Every day, 12 workers die on the job in America – often because a corporation has defied regulations or ignored standard safety procedures. Many more die prematurely from work exposure to toxic materials.
If corporations are people, as Mitt Romney and the Republican majority on the Supreme Court claim, then their privileges as humans come with the responsibility to act humanely. Corporate-people must fulfill their obligations to workers and communities. Profit can’t be their sole raison d’etre. That’s not how it is with flesh-and-blood people. If it were, then society would condone profit-motivated murder, like killing a parent for insurance money. Now that they’re people, corporations have an even greater duty to prevent deaths on the job. And if they don’t, they must be held accountable in criminal court the same way a money-grubbing son would be if he murdered his parents for the life insurance.
Workplace explosions get all the attention.

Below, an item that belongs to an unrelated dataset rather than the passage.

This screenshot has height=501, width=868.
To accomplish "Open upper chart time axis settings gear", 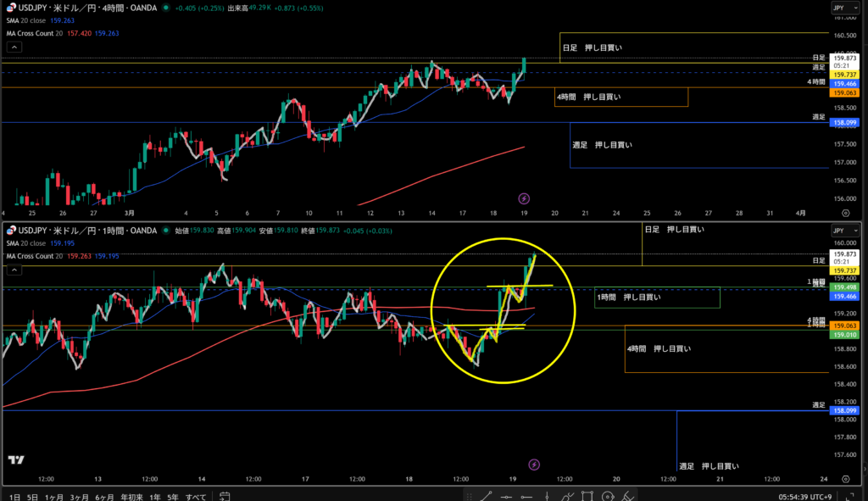I will coord(845,212).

Three that occurred two years ago next month killed 47 workers. Within 18 days, seven died at the Tesoro refinery in Anacortes, Wash.; 29 in Massey Energy’s Upper Big Branch mine in West Virginia and 11 on the BP Deepwater Horizon rig in the Gulf of Mexico.
Writing about industrial homicide in the American Criminal Law Review last year, Jane F. Barrett, an associate professor at the University of Maryland School of Law and director of its environmental law clinic, said of these explosions:
“In all of these cases, safety procedures were bypassed or standard operating procedures were ignored due to pressures on plant personnel to save time and/or money.”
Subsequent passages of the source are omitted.